Chisako Kakehi, 67, has been the beneficiary of a combined 800 million yen ($6.8 million) over the last two decades, insurance money and other assets she received after the seven men’s deaths, Jiji Press reported.
Husband No 4, Isao Kakehi, fell sick suddenly at home and was confirmed dead at a hospital in December 2013, less than two months after the couple married.
An autopsy found highly toxic cyanide compounds in his blood.
That came after the September death of a 75-year-old boyfriend, who fell suddenly ill after the couple ate together at a restaurant, Jiji reported.
Chisako Kakehi’s dalliance with death began in 1994 when her first husband passed away at the age of 54.
In 2006, her second husband, whom she had met through a dating agency, died of a stroke aged 69, while the third marriage ended in 2008 with the death of her 75-year-old partner, Jiji said.
A boyfriend, believed to have been suffering from some form of cancer, died a year later, and in 2012 her then-fiancé met his fate after collapsing while riding a motorbike.
Traces of cyanide were detected in his body, media reports said.
Chisako Kakehi was arrested Wednesday by police in Kyoto on suspicion of murdering her latest husband. She has denied any involvement in his death.
Police are now working on the theory that she could have been behind the deaths of at least some of the other six.
Questioned by reporters earlier this year, former bank worker Chisako Kakehi protested her innocence.
“If people suspect murder, I’d find it easier to bite my tongue off and die,” she told reporters in March.
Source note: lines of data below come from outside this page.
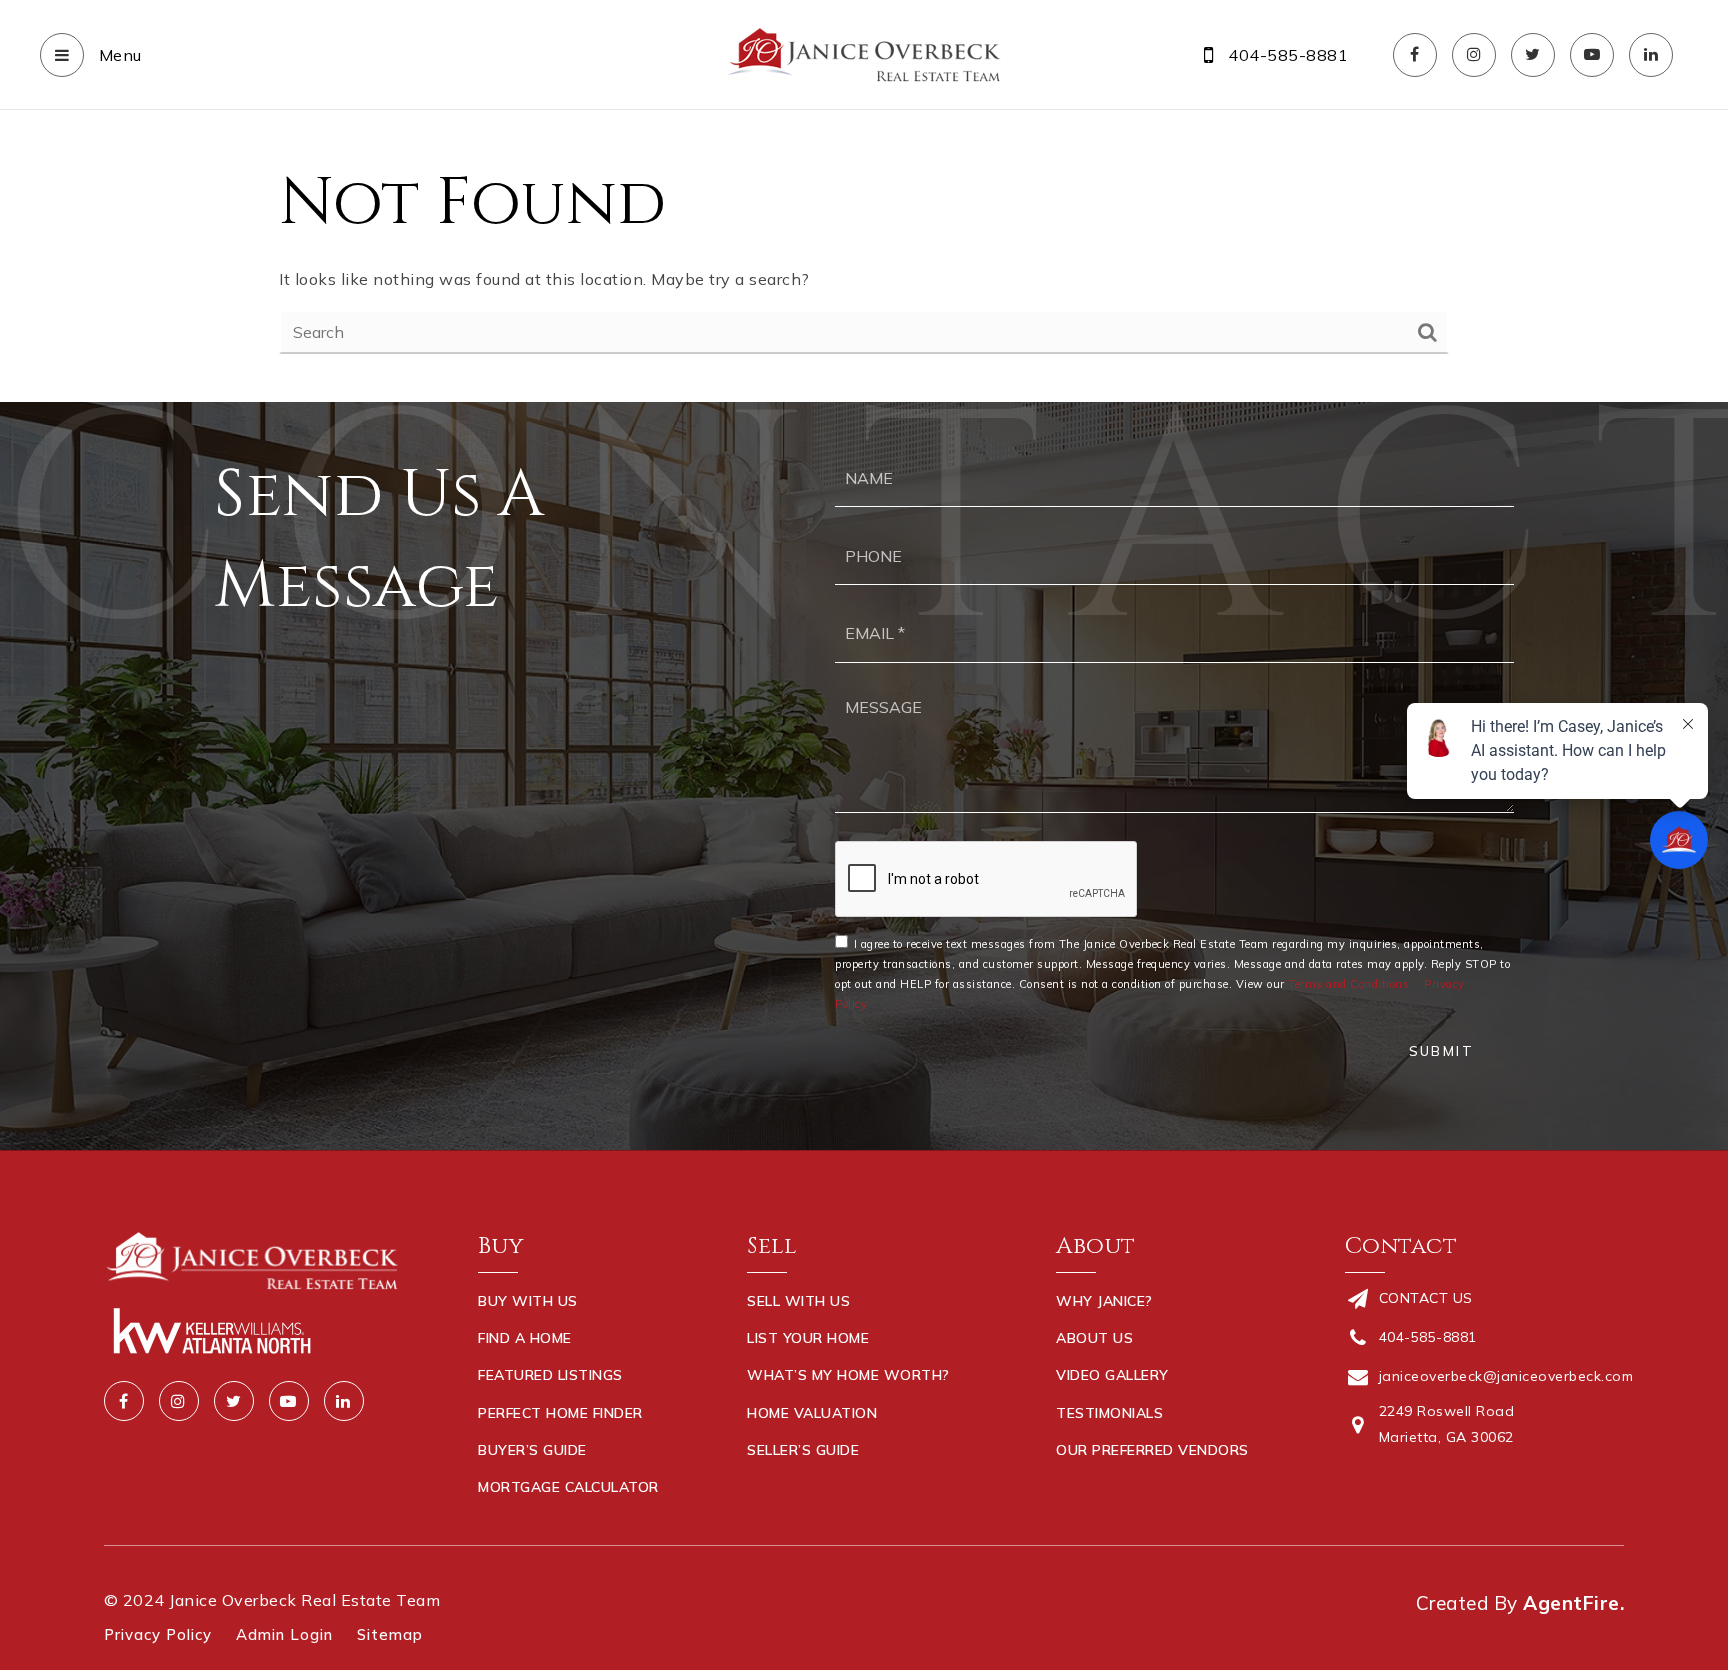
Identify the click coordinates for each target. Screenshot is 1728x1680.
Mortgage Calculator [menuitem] (568, 1487)
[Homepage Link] (864, 53)
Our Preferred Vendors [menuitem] (1152, 1450)
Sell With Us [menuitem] (798, 1301)
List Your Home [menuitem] (808, 1338)
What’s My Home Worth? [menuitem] (848, 1375)
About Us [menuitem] (1094, 1338)
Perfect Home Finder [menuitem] (560, 1413)
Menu (118, 55)
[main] (864, 256)
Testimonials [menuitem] (1109, 1413)
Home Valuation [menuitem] (812, 1413)
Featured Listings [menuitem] (550, 1375)
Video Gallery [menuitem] (1112, 1375)
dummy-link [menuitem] (792, 1487)
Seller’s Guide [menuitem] (803, 1450)
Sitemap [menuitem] (390, 1634)
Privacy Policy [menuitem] (158, 1634)
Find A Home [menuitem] (525, 1338)
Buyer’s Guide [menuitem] (532, 1450)
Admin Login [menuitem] (284, 1634)
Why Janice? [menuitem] (1104, 1301)
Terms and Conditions (1348, 984)
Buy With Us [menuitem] (528, 1301)
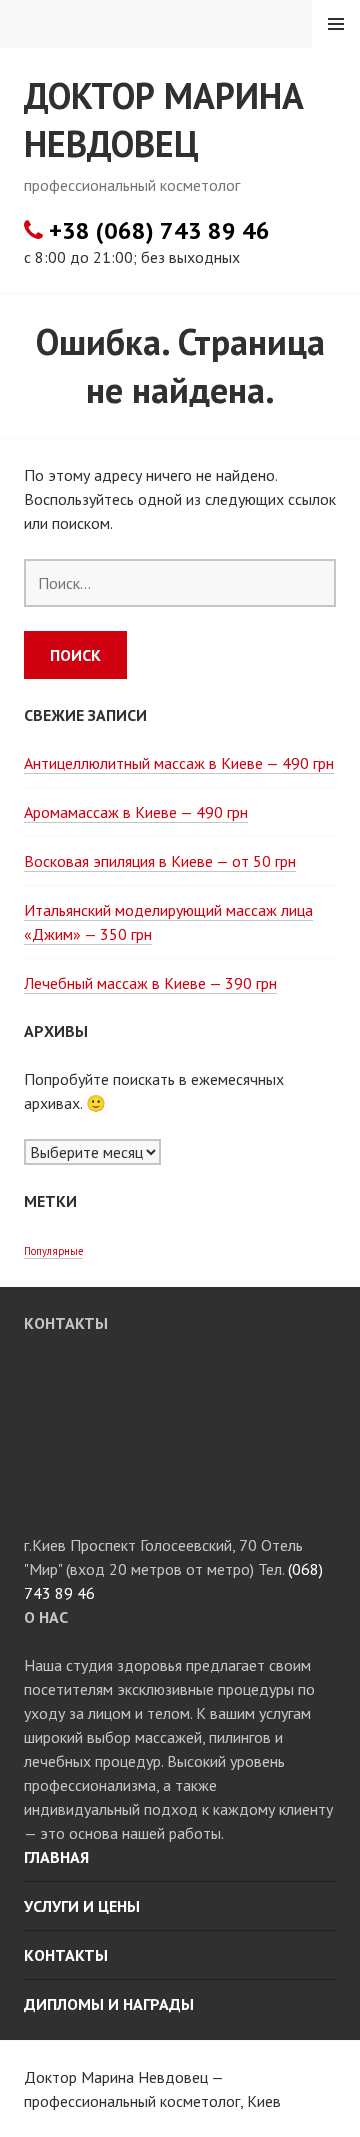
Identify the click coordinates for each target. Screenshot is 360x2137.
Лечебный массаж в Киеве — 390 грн (150, 983)
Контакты (66, 1955)
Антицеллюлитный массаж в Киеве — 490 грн (179, 763)
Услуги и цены (82, 1906)
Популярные (53, 1251)
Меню (336, 24)
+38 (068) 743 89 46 (156, 230)
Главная (56, 1857)
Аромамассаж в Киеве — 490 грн (136, 812)
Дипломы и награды (109, 2004)
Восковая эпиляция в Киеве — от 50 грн (160, 861)
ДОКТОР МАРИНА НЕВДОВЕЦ (164, 119)
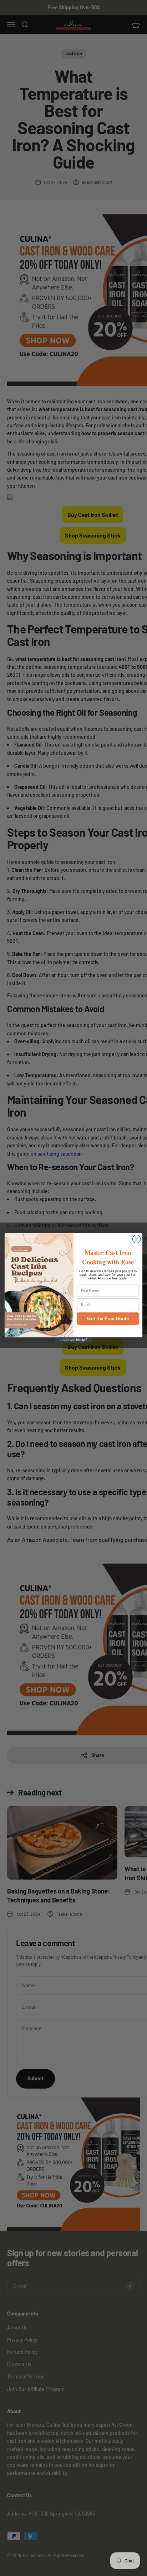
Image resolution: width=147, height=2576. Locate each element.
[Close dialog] (136, 1239)
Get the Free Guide (108, 1318)
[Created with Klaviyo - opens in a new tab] (73, 1340)
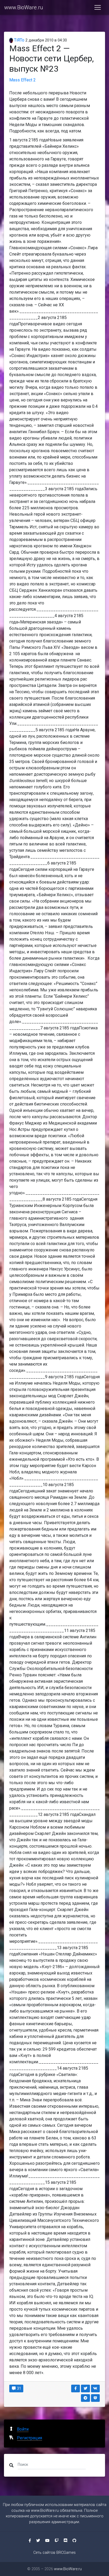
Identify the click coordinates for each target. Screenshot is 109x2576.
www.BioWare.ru (23, 7)
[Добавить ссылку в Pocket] (95, 2398)
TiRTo (18, 40)
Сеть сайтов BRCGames (54, 2552)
Jiji Press quoted Chisako Kakehi as saying in an earlier interview that she was “doomed by fate” to suffer a series of deaths among those close to her, and protesting that she had no access to poison.
If she is found to have been involved in the deaths of numerous partners, Chisako Kakehi will become the latest example in Japan of a “black widow”, named for the female spider that devours its mate after coupling.